49: 然而,祂特意提及他(撒但)所曾拥有的与所失去的这些奇妙之事,是为了向惊惧的人显明:若人自己因骄傲而有罪,他将因自己的傲慢之罪遭受何等惩罚;因为祂连那位在受造时被提升至如此辉煌光明的天使,也不曾放过打击。那么,人就该思量,他在地上的骄傲配得什么,倘若连一位被置于众天使之上的天使,也在天上被击落。因此先知也说得很好:「我的刀剑在天上已经喝醉。」[赛 34:5] 这仿佛祂在清楚地说:想想我将以何等烈怒击打地上的骄傲者,倘若我连那些在天上被造、仅次于我的天使,也未曾因骄傲之罪而放过打击。那么,既已听闻这古敌的诸多权能,既已认识他受造时所处的崇高地位,谁不会怀着无限的恐惧俯伏,谁不会在绝望的重击下消沉?然而,正因为我们敌人的权能展示压制了我们的骄傲,主也藉着揭示祂恩典的施设来安慰我们的软弱。因此,当称他为「祂道路的元首」时,祂随即补充说:

造他的,已把他的剑折弯。

[xxiv]

50: 因为这比希莫特的「剑」乃是他行恶的恶意。但他的剑被那位按本性造他为善者所折弯。因为他的恶意受着神命定的限制,不得如他所愿地击打人心。因此,我们的仇敌虽有大力,却只能击出较小的伤害,我们造物主的慈爱折弯了他的剑,使之弯回,藏在他自己的良心之中,他的恶意不能越过上方公义的安排,进一步置人于死地。所以,他在许多事上所拥有的大能,乃是从他受造之初的强健本性而来;但就他被某些人击败而言,他的剑无疑是被他的造物主折弯了。当这比希莫特——神所造物之首——获准试探那圣洁之人时,他煽动列国,夺走牲畜,从天上降下火来,搅动空气、掀起狂风,摇撼并倾覆房屋,杀死了正在一同宴乐的儿子们(伯 1:19),他利用妻子的心思行诡诈的劝诱,又用所加的创伤刺透丈夫的皮肉(伯 2:9-10)。但他的剑被他的造物主折弯,因为经上说:「但要存留他的性命。」(伯 2:6)他的剑被折弯后,其软弱是何等之大,可由福音书作者的见证得知:他不能继续留在所附的人身上,又不敢擅自攻击牲畜,说:「若把我们赶出去,就打发我们进入猪群吧。」(太 8:31)由此可见,他恶意的剑被折弯到何等程度,因为他甚至不能攻击猪群,除非那至高权柄给他许可。那么,他怎敢擅自伤害那些按神的形象所造的人呢?显然,他若无命令,连猪都不敢触碰。
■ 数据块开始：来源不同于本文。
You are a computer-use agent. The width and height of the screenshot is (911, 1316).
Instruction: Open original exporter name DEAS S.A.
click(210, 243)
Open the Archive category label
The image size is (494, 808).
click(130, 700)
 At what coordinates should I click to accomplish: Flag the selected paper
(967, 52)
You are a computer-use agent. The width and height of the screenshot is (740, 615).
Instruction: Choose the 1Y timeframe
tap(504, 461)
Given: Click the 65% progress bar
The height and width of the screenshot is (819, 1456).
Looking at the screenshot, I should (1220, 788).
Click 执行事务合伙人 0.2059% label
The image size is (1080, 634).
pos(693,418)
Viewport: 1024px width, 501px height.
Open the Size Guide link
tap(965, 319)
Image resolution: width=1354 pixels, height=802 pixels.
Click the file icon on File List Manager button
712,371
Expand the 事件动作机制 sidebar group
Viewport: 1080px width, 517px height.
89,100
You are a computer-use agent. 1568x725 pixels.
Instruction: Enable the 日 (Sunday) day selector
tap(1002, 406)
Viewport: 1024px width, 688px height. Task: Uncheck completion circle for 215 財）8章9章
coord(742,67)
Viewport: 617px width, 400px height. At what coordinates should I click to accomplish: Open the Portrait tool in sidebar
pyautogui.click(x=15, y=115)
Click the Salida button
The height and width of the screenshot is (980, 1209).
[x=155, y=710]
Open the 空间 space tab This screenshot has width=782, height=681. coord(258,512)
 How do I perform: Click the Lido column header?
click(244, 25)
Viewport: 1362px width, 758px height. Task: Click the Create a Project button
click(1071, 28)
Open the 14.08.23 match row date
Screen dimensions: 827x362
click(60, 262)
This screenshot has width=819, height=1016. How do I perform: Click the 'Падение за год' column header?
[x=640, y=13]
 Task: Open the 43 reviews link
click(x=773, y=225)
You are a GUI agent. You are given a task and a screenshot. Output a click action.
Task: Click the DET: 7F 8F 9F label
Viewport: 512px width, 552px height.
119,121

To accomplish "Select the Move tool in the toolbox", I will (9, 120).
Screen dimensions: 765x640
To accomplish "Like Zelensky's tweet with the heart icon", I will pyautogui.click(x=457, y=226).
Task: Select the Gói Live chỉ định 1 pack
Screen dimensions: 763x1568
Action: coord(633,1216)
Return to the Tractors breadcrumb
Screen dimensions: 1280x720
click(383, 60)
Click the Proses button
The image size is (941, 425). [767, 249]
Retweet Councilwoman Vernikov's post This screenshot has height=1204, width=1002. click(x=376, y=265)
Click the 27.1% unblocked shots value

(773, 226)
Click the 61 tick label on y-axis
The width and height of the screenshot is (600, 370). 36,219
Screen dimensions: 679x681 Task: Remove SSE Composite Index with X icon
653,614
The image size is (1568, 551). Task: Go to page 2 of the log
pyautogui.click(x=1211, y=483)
51: 我们还必须注意,当比希莫特被称为神道路的「开端」时,亚略的疯狂教义就被清晰的理性推翻了。因为他承认神的子是受造物,而看哪,比希莫特被描述为万物受造时的第一个受造物。因此,亚略要么必须断言子不是受造的,要么就得愚蠢地相信他是在比希莫特之后被造的。但既然一切被「弯曲」的东西都是折向自身的,比希莫特被恰当地称为一把弯回的剑。因为当它被禁止时,它无法按其意愿对抗选民的生命,它的恶意便浸透在自身之中。然而,它被允许攻击许多人,正如他们所配得的,为的是当他们离弃神时,可以服事祂那被咒诅的仇敌。但选民越是更谦卑地俯伏在万物的唯一创造者面前,它就被更强大地击败。因此,从被称为神道路的开端,从被证明在主的许可下极其难以承受,我们清楚地知道自己在与多么强大的敌人争战;因此,我们每个人越是真实地思考敌人对抗自己的强大力量,就越要完全地顺服自己的创造者。我们是什么呢?不过是尘土。而他是什么呢?是天上的灵之一,而且更甚,是他们的首领。那么,当尘土与天使的首领争战时,能凭自己的力量冒险做什么呢?但因为天上灵的创造者取了地上的身体,卑微的尘土现在正当地战胜了高傲的天使。因为通过依附于真正的力量,他获得了那叛离的灵因追随自己而失去的能力。对于那在离弃创造者后相信自己很强大的他来说,被尘土征服是合宜的,为的是让他可以在失败中学习,他是因骄傲而失败的。但他因狂怒而喘息,因为当苦难在下方折磨他时,人却升到至高的幸福;因为肉体被高举,并永远居住在那崇高之境,而他,那伟大的灵,却被永远地抛离。但他们各自的功过改变了他们心灵的位置。如此,骄傲配得被贬低,如此,谦卑配得被高举,以至于一个天上的灵因高举自己而忍受地狱,而尘土却因谦卑永远在天上之上掌权。